Exercise instructions.
Although pictures appear in the data, the answer should contain only the lines from its start through the line with "The image size is (800, 711).", written out exactly.

Extracted data.
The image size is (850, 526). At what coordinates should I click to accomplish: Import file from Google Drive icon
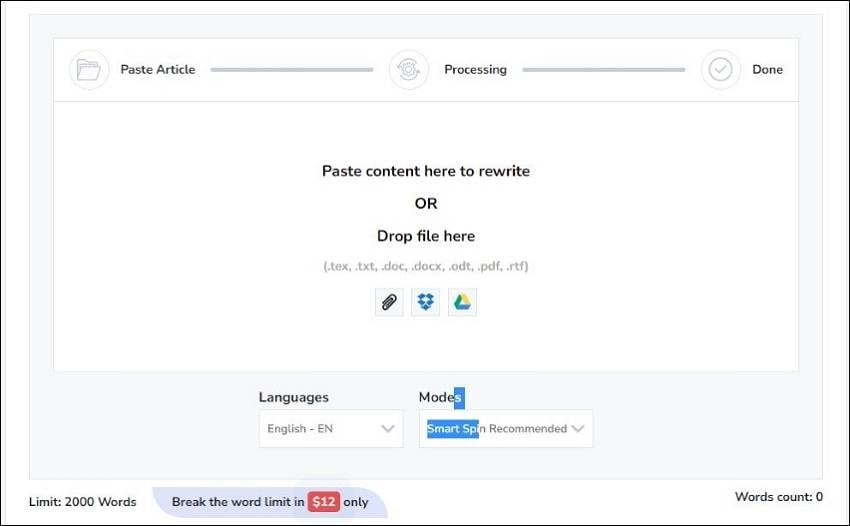click(x=462, y=302)
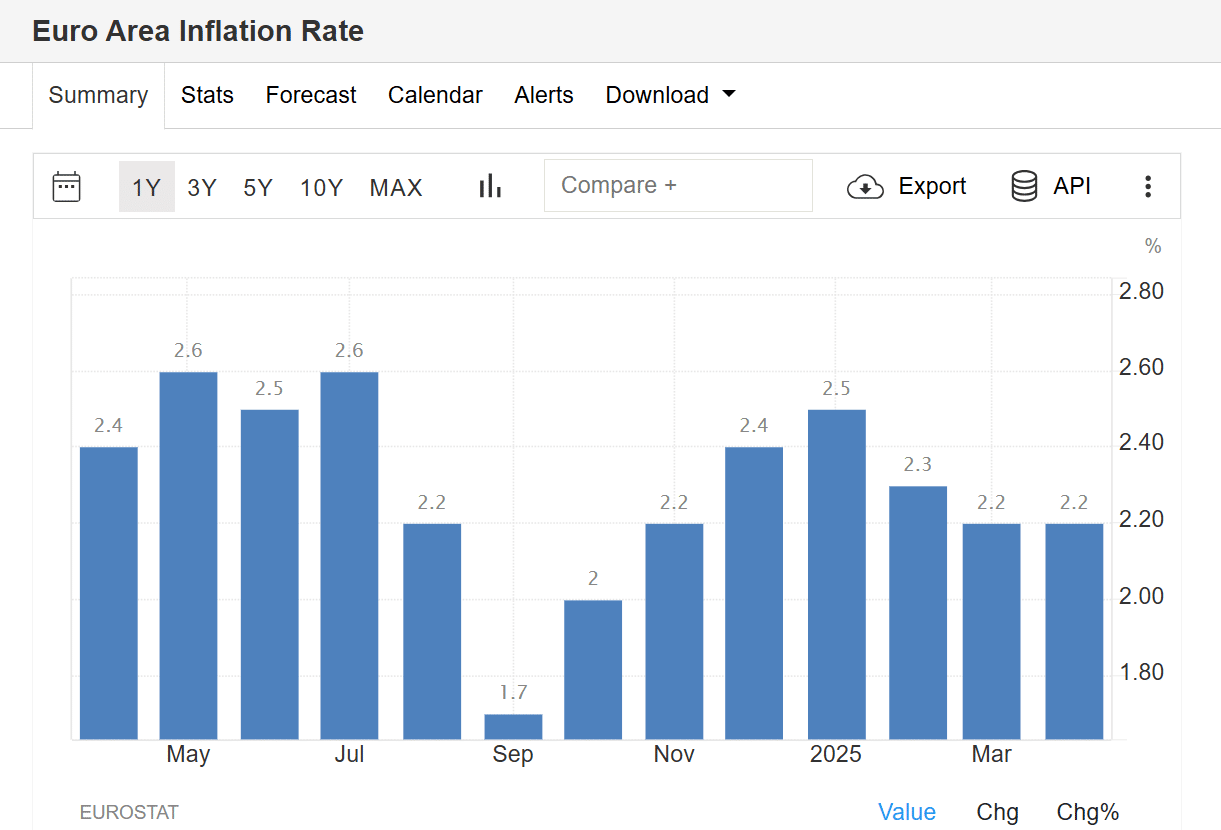
Task: Show the MAX time range
Action: pos(396,187)
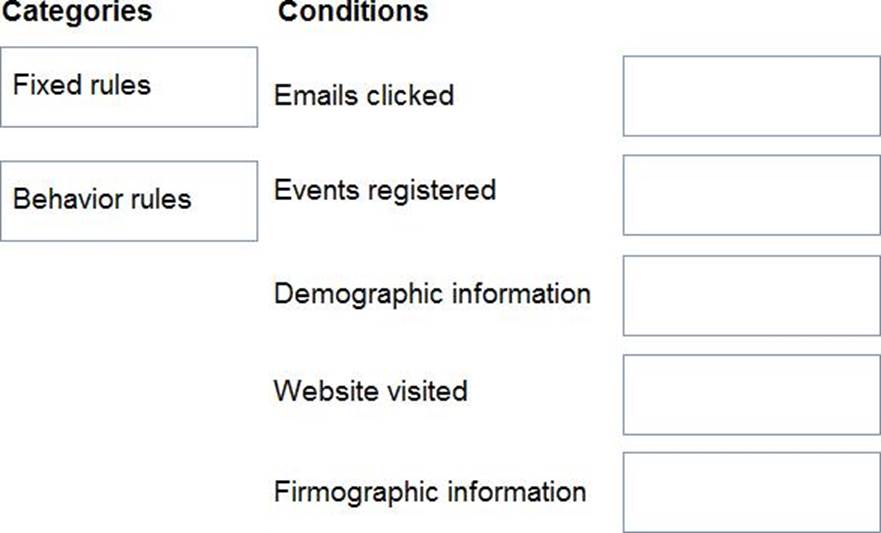Click the Emails clicked condition label

363,95
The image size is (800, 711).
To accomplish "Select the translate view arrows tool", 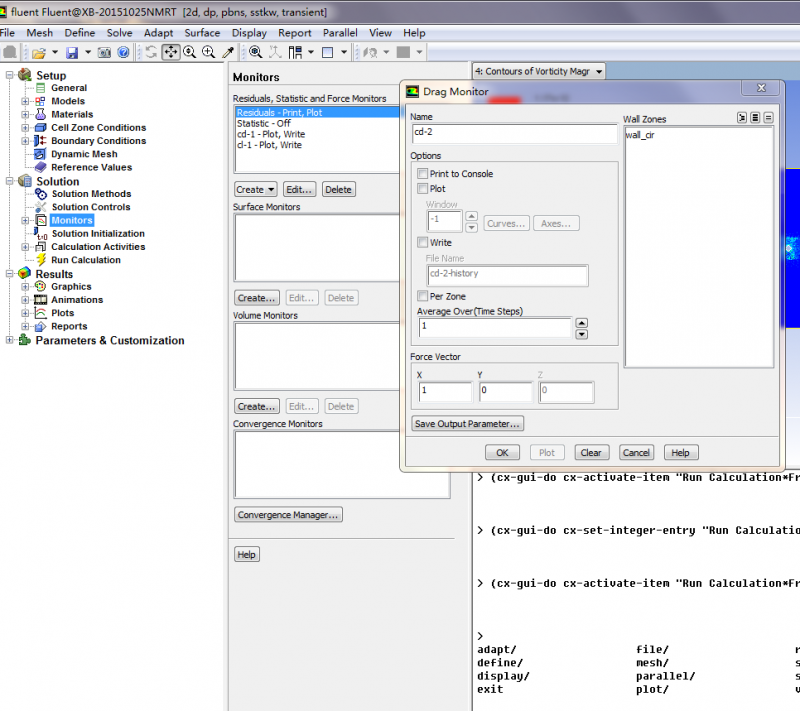I will coord(170,52).
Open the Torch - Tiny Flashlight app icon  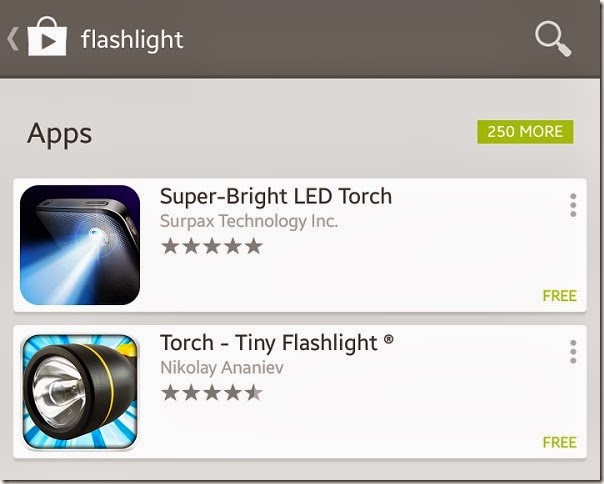click(80, 391)
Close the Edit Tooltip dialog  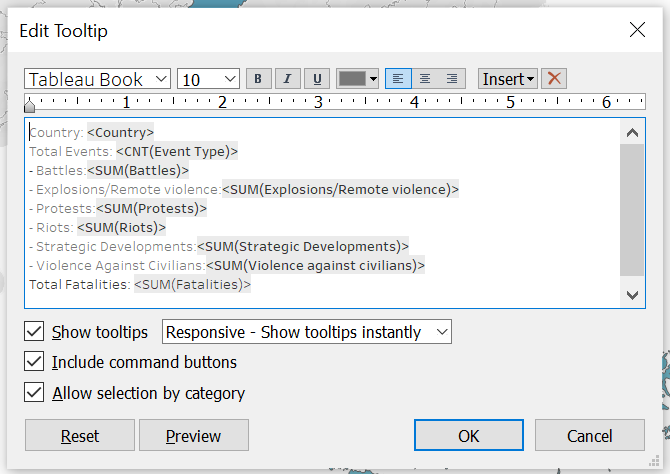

Written answer.
The image size is (850, 526). At what coordinates should I click to accomplish: Import file from Google Drive icon
click(x=462, y=302)
Task: Show the MAX time range
Action: pos(396,187)
Click the Emails clicked condition label

363,95
The image size is (800, 711).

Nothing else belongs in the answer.